Coca-Cola, an American company, handed these out to all the gleeful Canadian hockey fans as they exited Canada Hockey Place tonight after Canada's women's hockey team won their eighth gold medal with a 2-0 win over the United States.

It's a gold Coke can that reads on the back, "Congratulations Canadian Olympic Ice Hockey Team on Winning Gold!"

Very presumptuous. No gender, meaning if the women didn't do it, Coke could hedge their bet with perhaps the men.

Locker-room material, I say.

I grabbed two gold Coke cans. Now I realize there's no way these two carbonated cans are going to survive my giant suitcase during my pressurized flights from Vancouver to Calgary, Calgary to Edmonton and Edmonton to Minneapolis coming up.

And since I don't drink soda (I get enough caffeine from another liquid), I'm sure I'll make a couple Canadian hockey fans very happy with a little keepsake on the trainride back to my hotel.

And yes, they'll be a gifts.
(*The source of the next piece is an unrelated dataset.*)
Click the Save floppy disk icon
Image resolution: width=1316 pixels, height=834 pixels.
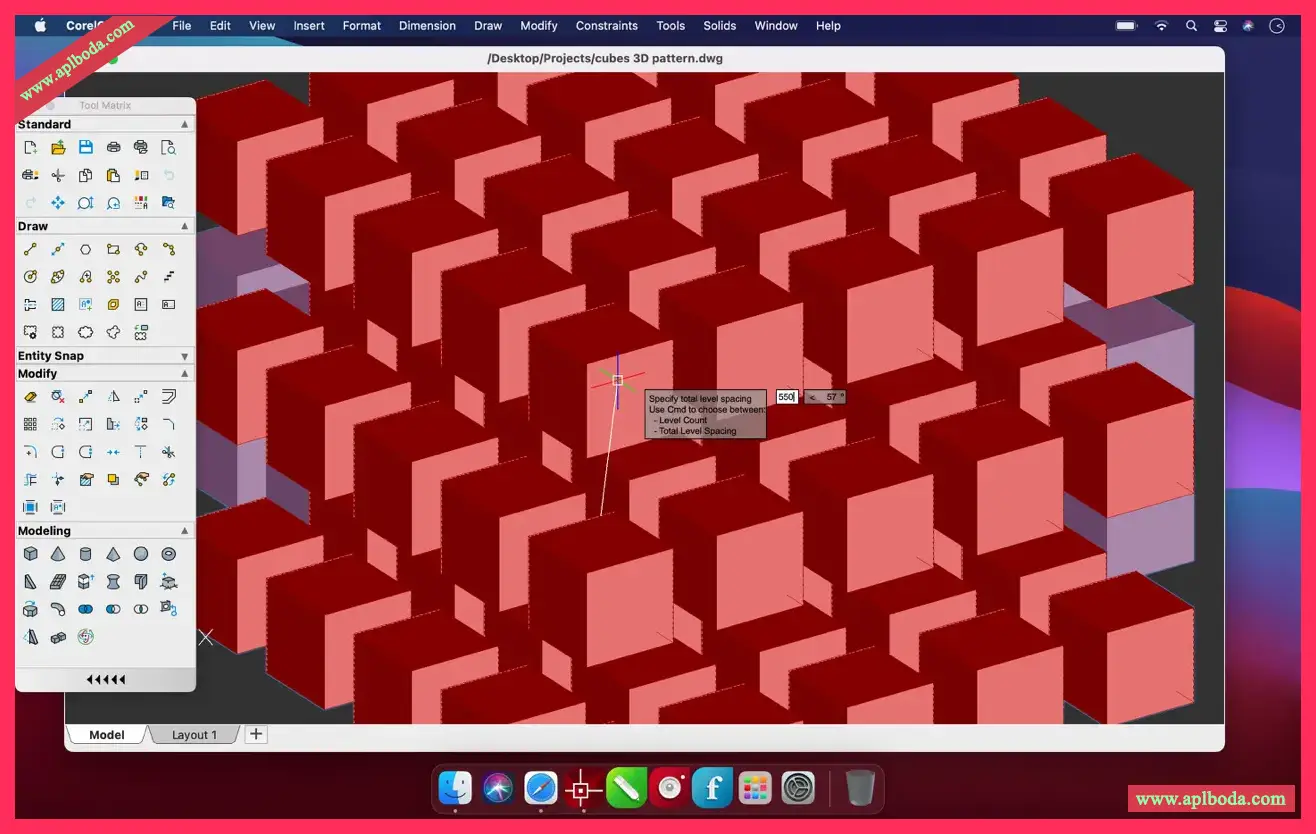(86, 147)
I won't be selling them.

Rachel Blount will have you covered with all the women's hockey covering in Friday's Star Tribune. I wrote an advance on the Finland-U.S. game. Basically, I ran into a group of hockey fans on the train this morning that were all talking about how for the first time in this Olympic men's tourney, the Canadian fans will probably be rooting for the Americans against Finland because Canada wants a gold-medal rematch with the U.S.

As for the Hockey 101 portion of the advance, I wrote about how of all the European countries, the Finns are most willing to engage in a physical showdown. As Brooks Orpik said, unlike the Russians who were intimidated by the Canadians' physical game, the Finns won't run for the hills when the Americans come out hitting.

It should be an NHL-type, North American-style, north-south hockey game. The Finns are very defensively responsible, and if the Americans start getting too cute, the Finns could easily make the United States pay.

As for Slovakia-Canada, I wrote a story about Marian Gaborik and Pavol Demitra being reunited again -- and maybe for the last time. The Slovaks have 18 players on their team, I believe, born 1980 or before. This is an old team, and with all due respect, according to hockey insiders, nothing's coming out of Slovakia. In a few years, scouts say they might be in the competition level of Belarus and Norway.

Slovak players know this and had a huge meeting yesterday in which they discussed that this could be their last chance for a medal for awhile, and as Pavol Demitra said, "Go for it."

I didn't write about all this, but I did write about Gaborik and Demitra loving this chance to play with each other for the first time since playing for the Wild.

This has been outstanding tournament. Very unpredictable. I mean, who'd ever guess that none of Russia, Sweden or the Czechs would make the semifinals?

Especially Sweden -- the defending gold-medal winners. Henrik Zetterberg was their THIRD-line center. That's a deep team. And sadly, we probably saw the last of Nicklas Lidstrom and Peter Forsberg and Co. in this type of setting.

It's kind of the same way for Finland with guys like Koivu (the older one), Selanne, Peltonen, Lehtinen. This is it for these guys, so I'd expect some bigtime motivation vs. the Americans.

As for Russia, just brutal. As I mentioned last night, the coaching was terrible, the decision to bring over so many inferior KHLers was brutal, the way the Russians just quit was brutal.

Martin Havlat and Marek Zidlicky are on their way back to Minnesota to rejoin the Wild after losing to the Finns.

As for the Wild, I like the Clutterbuck signing for both parties. $1.4 million is a cap-friendly price. As for Guillaume Latendresse, I've been told they're not close yet, and there's no rush, so I wouldn't panic. Plus, he's a restricted free agent -- not unrestricted.

OK, I'm excited for Friday. Should be two awesome games. Heckuva tournament. Heckuva thrill to be here covering it.